Ⅳ
彼らはまずドイツの軍部に入隊志願した。まるで人の心を持たないドイツ軍の兵士は殺戮の為に作られたマシーンであったが、ゲダインとニータにとっては居心地の良い場所だったかもしれない。ドイツはその頃相当弱っていてヒトラーの政策に市井は疑問を抱いていた。
ゲダインは言った。
「なぁニータ、あそこに巨大な施設が見えるだろう? おそらく僕はあそこで造られたんだと思う。少し記憶障害があって確かではないが…… 僕はこの国の将来などどうでもいいんだ。早く戦争にドイツが負けてそして日本もイタリアも降伏する。
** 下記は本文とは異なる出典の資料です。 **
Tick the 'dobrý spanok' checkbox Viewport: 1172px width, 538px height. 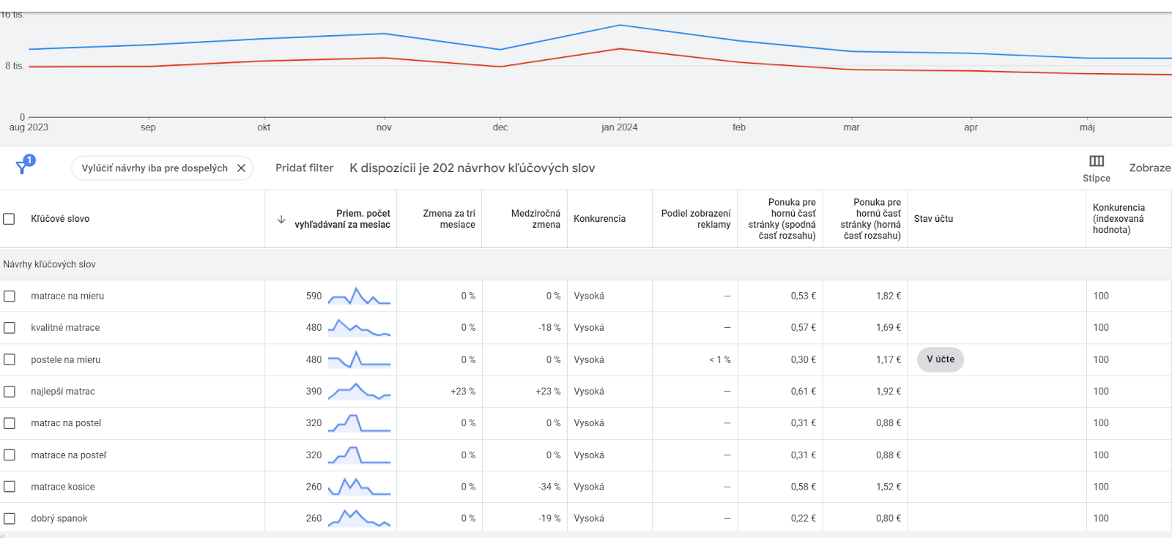point(10,519)
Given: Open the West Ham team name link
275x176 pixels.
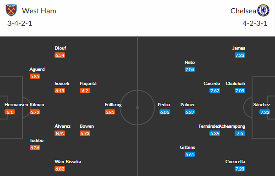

それが僕の描いているシナリオだ。とりあえずこれ以上人間の姿をした兵器を生み出すのを止めなければならない。今日の夜、性急かもしれないが早い方がいい。あの施設を急襲する。ニータ、これは僕がロベルトという男から貰ったお守りだ。聖なる祝福を受けているから君を助けてくれるだろう」
ニータに渡したそれは銀の短いナイフだった。そのナイフはきらっと刀身が光っていた。ニータはナイフを見て言った。「でもこれじゃあ人を殺せない……」ニータのそんな疑問にゲダインはわが子に教えるように優しく、「前に言ったろ。君はもう人を殺す必要はないんだ。殺してはいけないんだよ。僕に任せて」
ニータは神様を見るような目でゲダインを見ていた。「私の事守ってくれますか?」「ああ、もちろんさ。僕のお姫様」そう言ってゲダインはニータの前に跪き、ニータの手の甲にキスをした。ニータは少し恥ずかしそうに身をよじった。